| SUPPLIED RECORDS |
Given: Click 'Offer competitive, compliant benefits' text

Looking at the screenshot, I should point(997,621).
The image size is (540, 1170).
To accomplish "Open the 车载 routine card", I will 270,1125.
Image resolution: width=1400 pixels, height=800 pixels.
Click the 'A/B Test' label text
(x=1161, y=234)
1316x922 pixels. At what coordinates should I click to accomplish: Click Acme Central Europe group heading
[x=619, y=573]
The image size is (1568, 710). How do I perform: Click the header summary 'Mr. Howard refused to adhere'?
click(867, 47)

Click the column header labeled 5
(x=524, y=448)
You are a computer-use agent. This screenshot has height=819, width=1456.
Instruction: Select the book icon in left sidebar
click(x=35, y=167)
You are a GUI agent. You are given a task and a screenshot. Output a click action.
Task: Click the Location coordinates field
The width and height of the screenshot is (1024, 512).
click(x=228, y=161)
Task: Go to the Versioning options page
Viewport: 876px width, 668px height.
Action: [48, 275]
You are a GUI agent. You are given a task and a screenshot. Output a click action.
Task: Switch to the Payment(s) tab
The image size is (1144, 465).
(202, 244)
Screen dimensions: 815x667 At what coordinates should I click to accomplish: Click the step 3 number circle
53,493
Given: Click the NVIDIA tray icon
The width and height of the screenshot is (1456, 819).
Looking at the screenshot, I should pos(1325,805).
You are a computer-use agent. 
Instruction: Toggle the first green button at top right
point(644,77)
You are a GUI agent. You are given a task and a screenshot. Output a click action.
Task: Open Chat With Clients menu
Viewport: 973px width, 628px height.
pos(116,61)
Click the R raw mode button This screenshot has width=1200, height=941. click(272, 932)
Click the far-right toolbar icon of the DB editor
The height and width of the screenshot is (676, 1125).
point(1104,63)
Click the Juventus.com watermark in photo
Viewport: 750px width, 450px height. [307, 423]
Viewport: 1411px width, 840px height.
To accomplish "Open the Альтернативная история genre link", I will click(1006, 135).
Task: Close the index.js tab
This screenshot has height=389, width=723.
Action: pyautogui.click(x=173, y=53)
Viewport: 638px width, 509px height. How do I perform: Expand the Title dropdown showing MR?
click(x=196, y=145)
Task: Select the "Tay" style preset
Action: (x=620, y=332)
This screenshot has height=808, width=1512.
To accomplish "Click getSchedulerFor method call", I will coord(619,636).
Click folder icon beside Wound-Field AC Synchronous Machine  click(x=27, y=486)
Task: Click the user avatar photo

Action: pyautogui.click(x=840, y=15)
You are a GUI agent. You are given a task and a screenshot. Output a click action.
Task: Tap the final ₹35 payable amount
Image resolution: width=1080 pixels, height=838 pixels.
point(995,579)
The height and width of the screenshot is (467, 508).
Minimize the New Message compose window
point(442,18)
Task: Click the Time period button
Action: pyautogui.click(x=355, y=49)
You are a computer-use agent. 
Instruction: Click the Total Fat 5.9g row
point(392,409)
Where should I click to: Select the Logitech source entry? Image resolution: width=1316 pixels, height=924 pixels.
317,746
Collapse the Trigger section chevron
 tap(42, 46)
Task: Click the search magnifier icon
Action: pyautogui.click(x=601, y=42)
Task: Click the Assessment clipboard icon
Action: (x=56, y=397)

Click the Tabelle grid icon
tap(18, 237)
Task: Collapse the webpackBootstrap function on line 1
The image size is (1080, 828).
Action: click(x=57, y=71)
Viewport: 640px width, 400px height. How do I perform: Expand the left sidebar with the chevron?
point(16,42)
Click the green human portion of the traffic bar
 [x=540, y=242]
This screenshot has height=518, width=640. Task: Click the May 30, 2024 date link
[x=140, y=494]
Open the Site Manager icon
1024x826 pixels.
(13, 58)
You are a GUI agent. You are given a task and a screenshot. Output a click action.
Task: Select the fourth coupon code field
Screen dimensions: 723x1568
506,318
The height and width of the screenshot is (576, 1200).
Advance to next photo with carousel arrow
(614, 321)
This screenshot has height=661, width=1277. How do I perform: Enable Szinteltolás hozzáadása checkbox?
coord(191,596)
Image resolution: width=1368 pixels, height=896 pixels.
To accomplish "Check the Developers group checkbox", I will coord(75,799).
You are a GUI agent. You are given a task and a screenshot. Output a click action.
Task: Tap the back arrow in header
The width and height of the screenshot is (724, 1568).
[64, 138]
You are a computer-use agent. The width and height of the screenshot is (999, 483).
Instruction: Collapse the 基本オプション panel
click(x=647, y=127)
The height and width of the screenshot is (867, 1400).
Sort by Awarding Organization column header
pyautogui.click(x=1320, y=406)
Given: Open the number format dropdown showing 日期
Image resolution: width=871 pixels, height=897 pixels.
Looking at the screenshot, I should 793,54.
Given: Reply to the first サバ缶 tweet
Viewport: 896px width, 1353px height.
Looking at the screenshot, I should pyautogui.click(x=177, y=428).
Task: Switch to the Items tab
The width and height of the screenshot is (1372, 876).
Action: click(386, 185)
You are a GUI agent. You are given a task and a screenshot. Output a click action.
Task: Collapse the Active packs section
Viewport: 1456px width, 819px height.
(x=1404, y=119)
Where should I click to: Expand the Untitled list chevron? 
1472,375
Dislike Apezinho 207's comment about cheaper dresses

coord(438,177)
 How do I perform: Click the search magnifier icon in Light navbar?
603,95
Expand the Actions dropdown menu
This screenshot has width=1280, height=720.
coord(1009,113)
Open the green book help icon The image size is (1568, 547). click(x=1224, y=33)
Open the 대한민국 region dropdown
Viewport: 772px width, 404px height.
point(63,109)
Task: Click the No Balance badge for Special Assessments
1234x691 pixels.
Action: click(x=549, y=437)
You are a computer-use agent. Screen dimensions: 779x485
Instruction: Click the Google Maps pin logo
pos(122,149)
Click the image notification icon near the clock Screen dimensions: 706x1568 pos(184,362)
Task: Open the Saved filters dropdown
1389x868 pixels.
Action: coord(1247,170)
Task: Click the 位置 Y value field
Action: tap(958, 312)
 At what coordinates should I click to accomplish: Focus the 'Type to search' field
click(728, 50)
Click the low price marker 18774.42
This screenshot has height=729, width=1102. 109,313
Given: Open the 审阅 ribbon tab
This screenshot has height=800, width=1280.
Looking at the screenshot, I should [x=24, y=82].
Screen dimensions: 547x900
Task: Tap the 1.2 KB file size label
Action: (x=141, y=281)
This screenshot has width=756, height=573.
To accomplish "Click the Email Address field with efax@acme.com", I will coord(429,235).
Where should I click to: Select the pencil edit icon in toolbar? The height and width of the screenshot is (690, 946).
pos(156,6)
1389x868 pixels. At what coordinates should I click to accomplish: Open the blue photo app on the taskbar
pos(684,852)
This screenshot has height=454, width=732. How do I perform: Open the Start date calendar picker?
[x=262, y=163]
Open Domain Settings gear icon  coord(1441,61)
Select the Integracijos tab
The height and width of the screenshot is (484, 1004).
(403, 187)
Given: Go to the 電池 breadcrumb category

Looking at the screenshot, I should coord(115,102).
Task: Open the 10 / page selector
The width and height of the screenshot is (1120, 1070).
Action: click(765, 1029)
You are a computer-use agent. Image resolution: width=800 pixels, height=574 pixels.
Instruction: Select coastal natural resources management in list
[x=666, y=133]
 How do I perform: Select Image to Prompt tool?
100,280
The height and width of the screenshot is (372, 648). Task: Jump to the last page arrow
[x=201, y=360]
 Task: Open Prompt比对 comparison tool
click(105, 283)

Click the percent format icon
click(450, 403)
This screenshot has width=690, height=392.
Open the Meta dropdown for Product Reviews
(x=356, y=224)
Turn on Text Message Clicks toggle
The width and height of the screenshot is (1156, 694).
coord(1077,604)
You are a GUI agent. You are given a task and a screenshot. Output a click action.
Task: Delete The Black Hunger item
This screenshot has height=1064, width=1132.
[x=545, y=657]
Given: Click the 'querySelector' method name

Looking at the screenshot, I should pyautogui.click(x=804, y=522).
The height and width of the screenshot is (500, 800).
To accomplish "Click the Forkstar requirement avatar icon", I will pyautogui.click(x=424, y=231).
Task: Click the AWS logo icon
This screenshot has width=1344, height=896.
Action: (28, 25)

| WHAT TO WORK ON |
Put the lines of the listing above, from the line with "Task: Close the index.js tab" up to and including the line with "point(995,579)", into a numbered list, leaving out any blank lines.

| CORRECT RESULT |
1. Task: Close the index.js tab
2. This screenshot has height=389, width=723.
3. Action: pyautogui.click(x=173, y=53)
4. Viewport: 638px width, 509px height. How do I perform: Expand the Title dropdown showing MR?
5. click(x=196, y=145)
6. Task: Select the "Tay" style preset
7. Action: (x=620, y=332)
8. This screenshot has height=808, width=1512.
9. To accomplish "Click getSchedulerFor method call", I will coord(619,636).
10. Click folder icon beside Wound-Field AC Synchronous Machine  click(x=27, y=486)
11. Task: Click the user avatar photo
12. Action: pyautogui.click(x=840, y=15)
13. You are a GUI agent. You are given a task and a screenshot. Output a click action.
14. Task: Tap the final ₹35 payable amount
15. Image resolution: width=1080 pixels, height=838 pixels.
16. point(995,579)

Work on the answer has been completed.